FLATFORM Gli «eretici» nei santuari dell’arte

Se Maometto non va alla montagna è la montagna che va da Maometto, devono aver pensato i componenti di Flatform, un gruppo di artisti nato a Milano nel 2006, che quest’estate ha sperimentato un nuovo modo di comunicare l’arte. Bando a musei, gallerie o fiere, il loro motto è far da sé alla maniera degli artisti di strada ma con il bagaglio delle tecnologia d’avanguardia e la conoscenza dei nuovi media.

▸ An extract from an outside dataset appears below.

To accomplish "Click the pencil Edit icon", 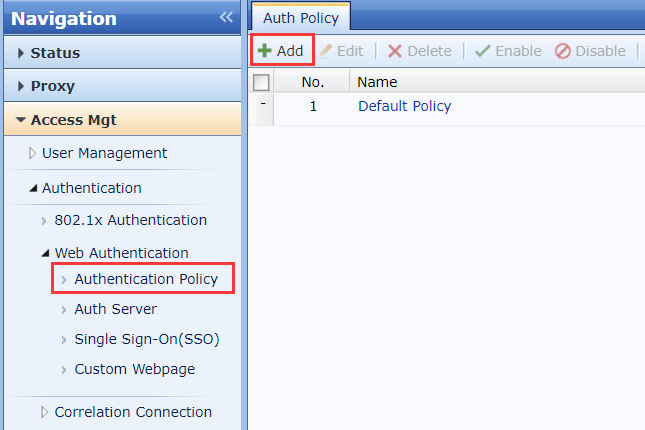I will pos(326,51).
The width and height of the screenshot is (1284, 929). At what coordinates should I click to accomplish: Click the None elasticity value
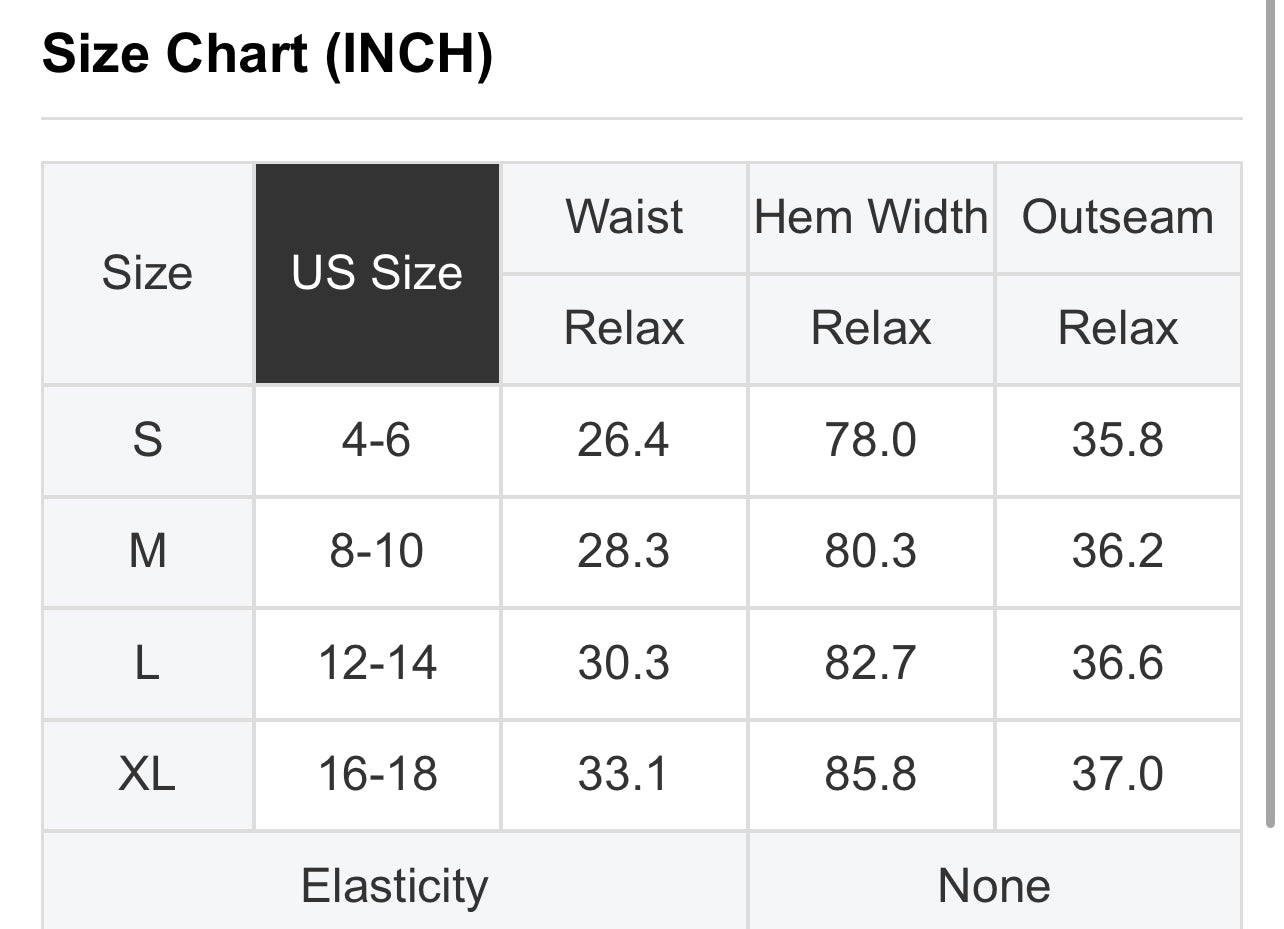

Il loro tour estivo nei luoghi «Mecca» dell’arte contemporanea - dalla Biennale di Venezia alle rassegne tedesche «Documenta» di Kassel e «Skulptur Project» di Munster, alla prestigiosa fiera d’arte di Basilea - ha avuto il sapore di una provocazione verso un sistema dell’arte governato dalle gallerie e dalle case d’asta internazionali. Ma non solo. Lo scopo del progetto è stato soprattutto quello di sottolineare l’esigenza di creare nuove modalità di relazione tra l’opera e il pubblico, nella consapevolezza che l’arte e la vita convergono armonicamente in una vera architettura organica «in cui lo spazio riflette la bellezza del vivere».
L’opera del gruppo milanese, intitolata «The Flat Case», consiste in una videoinstallazione mobile su quattro ruote, una sorta di totem mediatico che trasmette in continuazione i video creati dagli artisti. Ma il cuore del progetto è squisitamente performativo. I Flatform, infatti, hanno viaggiato con la loro tecnoscultura nei luoghi che quest’anno hanno ospitato le più importanti manifestazioni d’arte europee, quelle che per intenderci consacrano le star del futuro. La provocazione nasce dal fatto che gli artisti milanesi non figuravano all’interno delle selezioni dei curatori; «infiltrati» dunque, ma sempre rigorosamente all’esterno degli spazi in cui si svolgevano le mostre. Ma l’effetto è stato ugualmente dirompente tanto da distrarre l’attenzione del pubblico degli appassionati d’arte e dei critici che quest’estate, a migliaia, ha girovagato per l’intera Europa.
La videoinstallazione appariva e scompariva come un’astronave extraterrestre, ora all’Arsenale di Venezia davanti all’ingresso della Biennale, ora all’entrata del «Fredriciarum Museum» di Kassel (sede principale della quadriennale «Documenta»), ora nella linda piazza antistante «Art Basel», la prima fiera d’arte d’Europa. «In questo progetto - spiegano i protagonisti del gruppo Flatform - convergono tantissime questioni riguardanti il territorio e le regole sulla stanzialità, che è una questione cruciale della società contemporanea. Noi stessi diveniamo “territorio” attraverso l'ingombro del nostro corpo che stanzia, si muove, agisce. Come dire: è la presenza fonda lo spazio».
Non è un caso che i video mandati in onda sottolineino proprio il concetto di territorialità, «nel senso di “fare territorio” non esclusivamente in un senso astratto, sociologico, politico, bensì nella sua accezione fisica - sottolineano gli artisti -. Da un punto di vista delle modalità sulla ricezione dell'arte, pensiamo invece che la fruizione di un video in movimento sia già, di per sè, un'esperienza singolare». Nel video About Zero, una lunga carrellata di architetture urbane si presenta sospesa nel vuoto in una visione metafisica della realtà che ci circonda. Nel secondo video, intitolato In natura non esistono effetti speciali, solo conseguenze, un uomo inquadrato in una stanza vuota assume dei movimenti e delle posture continuamente fuori baricentro, suscitando negli spettatori un senso di squilibrio nei confronti dello spazio.
L’effetto sorpresa e l’originalità del progetto hanno riscosso l’entusiasmo di numerosi spettatori che ogni giorno, prima dell’ingresso nei musei, hanno sostato formando capannelli attorno all’opera e chiedendo informazioni sugli artisti “pirata”. I quali, in qualche caso, hanno dovuto subire tentativi di boicottaggio da parte degli organizzatori delle mostre «ufficiali», come è accaduto alla Fiera di Basilea, dove l’arte è strettamente connessa al grande business.

Ma il bilancio della missione, dicono i Flatform, è più che positivo, pur con qualche considerazione: «I critici tedeschi e svizzeri - dicono gli artisti milanesi - hanno apprezzato l’operazione molto più degli italiani che pure, alle grandi mostre in Germania, hanno avuto una scarsissima rappresentanza. È proprio vero nessuno è profeta in patria...».